Jesuit Priests through the image of Shakespeare
On November 8th Dr. Robert Miola, a professor here at Loyola College spoke about the connection of the Shakespearean time period in Protestant England according to the lives of two Jesuit Priests, William Westin, and Henry Garnet. Dr. Miola depicted that Shakespeare was a dedicated Jesuit, but that William Westin and Henry Garnet were seen as untrustworthy Jesuit Priests.
Dr. Miola talked about how people thought that William Westin and Henry Garnet committed unlawful acts and had the reputations of lying and committing fraud in their daily acts when in fact this really was not true. Dr. Miola then gave an example of when Westin read the Ten Commandments to a man whom he encountered, making Satan disappear in his thoughts and actions. Garnet, a mathematician and theologian, was killed because he was accused of lying to the Queen. These two Jesuit Priests in reality were simply following their Jesuit values and were not going to lie about their Christianity to please anyone.
Dr. Miola then began to talk about the connection between Shakespeare and these two Jesuit Priests. He proclaimed that since Shakespeare was considered to be a catholic, an example of Jesuit tradition was portrayed in the play Macbeth because at the end of the play, Macbeth, the main character, becomes a Jesuit.
Living in England during the Protestant Era, Jesuits Priests were looked down upon, because the only true religion to be practiced was Protestant. People were forbidden to worship any other religion including Christianity. Hundreds of people were forced to change their religion and become Protestant or they would be killed. Jesuit Priests William Westin and Henry Garnet knew that they could not deny God in their quest for Christianity. Many people felt that they were not good priests when in actuality they were following their Jesuit traditions, but they felt that God was worth dying for at the end of the day.

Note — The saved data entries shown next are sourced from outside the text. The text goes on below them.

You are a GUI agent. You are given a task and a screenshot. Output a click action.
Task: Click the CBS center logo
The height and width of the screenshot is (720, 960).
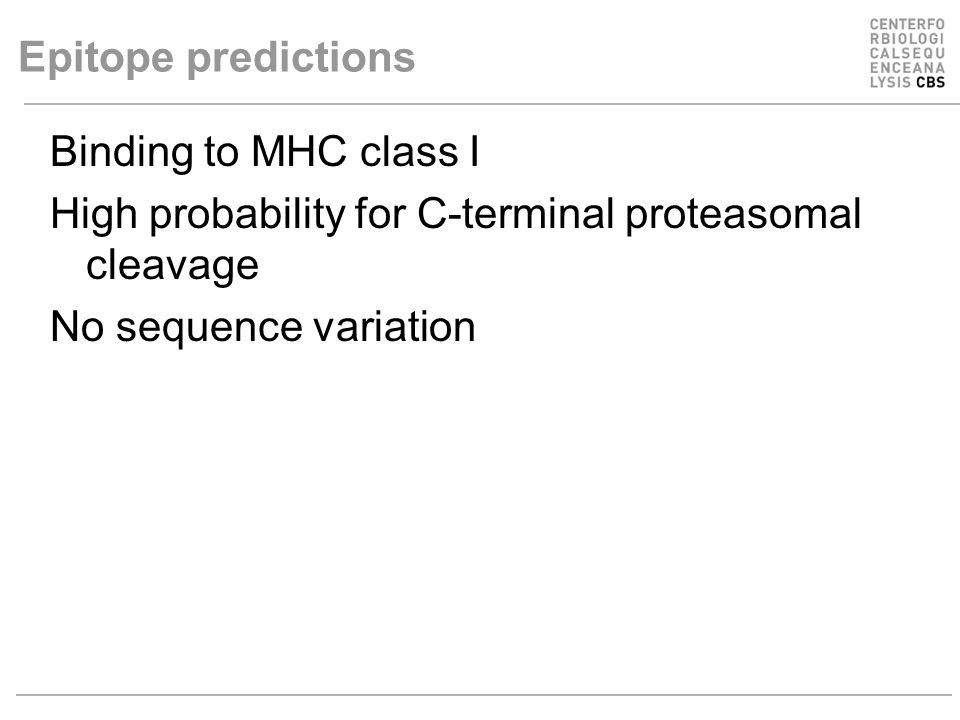pyautogui.click(x=907, y=53)
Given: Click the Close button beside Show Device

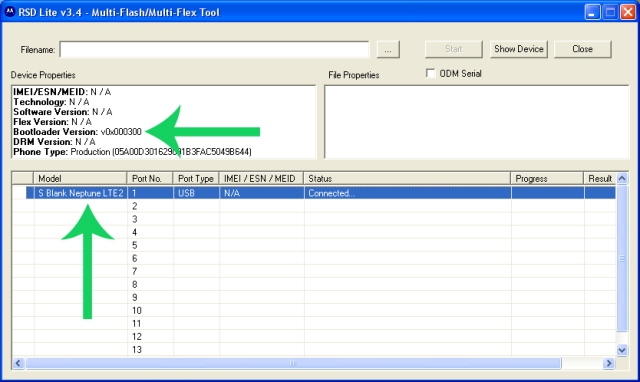Looking at the screenshot, I should coord(582,49).
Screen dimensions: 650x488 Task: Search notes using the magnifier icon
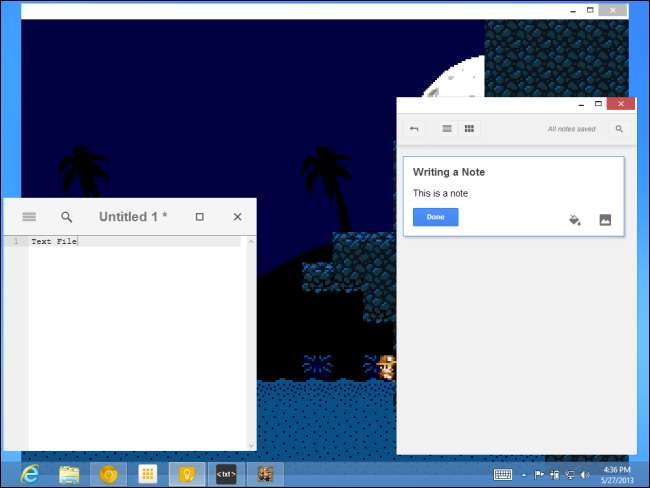(619, 129)
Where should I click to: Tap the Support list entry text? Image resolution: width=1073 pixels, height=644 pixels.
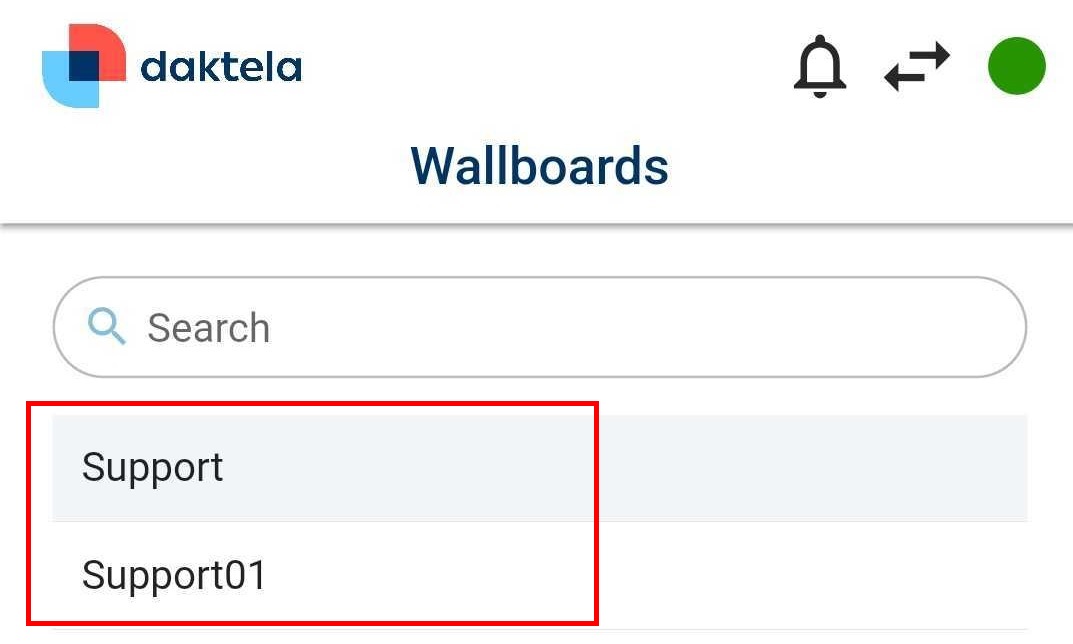[153, 468]
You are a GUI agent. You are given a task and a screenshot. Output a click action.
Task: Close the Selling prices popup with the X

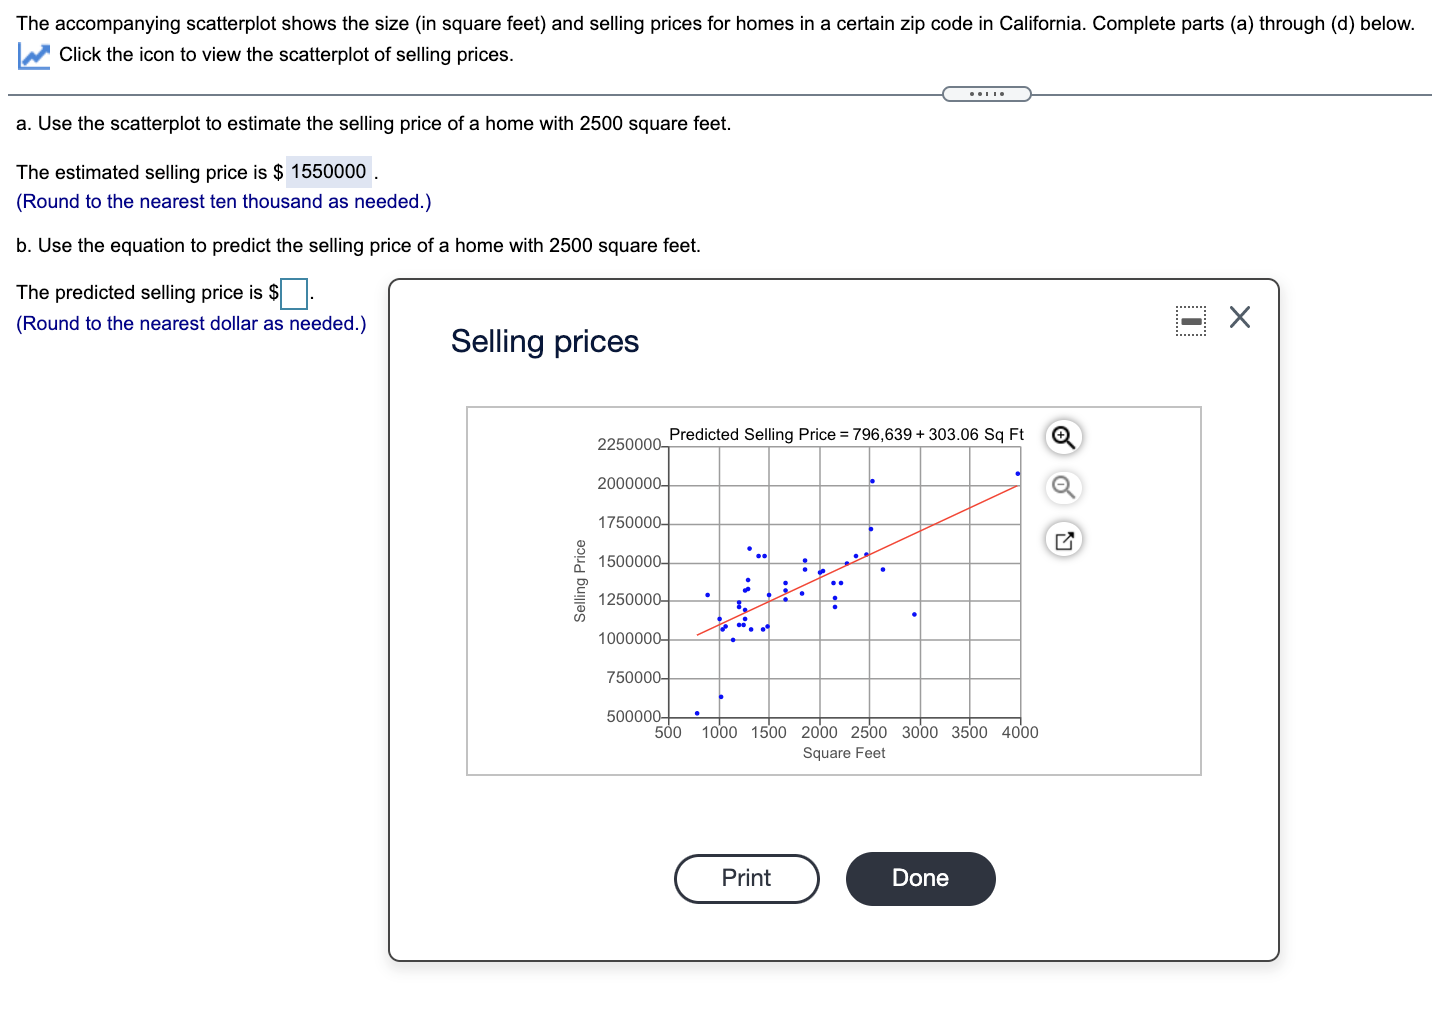click(1240, 317)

Dr. Miola presented his audience with the idea that living by Jesuit values is greater than changing your religion to please another group of people. Westin was thought to have made fake exorcisms by reading the Ten Commandments to a man and making the devil disappear. Garnet was looked upon as a Jesuit priest who wrote an equivocate to defend another Jesuit named Priest Suttle. Westin wrote the equivocate in order to defend Suttle because Suttle had written a pamphlet saying that Christ would lie from time to time, a common way to save a priests life. In the equivocate, Westin claims that Jesuit priests took St. Augustine very seriously as well as lots of strenuous training, and daily praying.
In reality, Jesuits, especially priests, are continuing to carry the influence of Jesus Christ in our lives according to the Jesuit Values in which he has given us. Jesuit Priests, William Westin, and Henry Garnet lived their lives according to their Jesuit Values, but in a time period where what they believed in was an illegal act. Garnet was killed for what he believed in, and died as a martyr. As a student at Loyola College, a private Jesuit institution, living a life by the Jesuits is a daily part of life, and something which I will continue to abide by. Being able to give back to the community for the less fortunate is just one way in which I demonstrate the Jesuit values in which I have been raised by. The four key core values which embody the mission of Loyola, William Westin, and Henry Garnet were demonstrated through the speech that Dr. Robert Miola presented last Thursday evening. They are shown through my academic achievements, extracurricular activities, and work experience which have beneficially furthered my development, and will continue to be a major part of my life.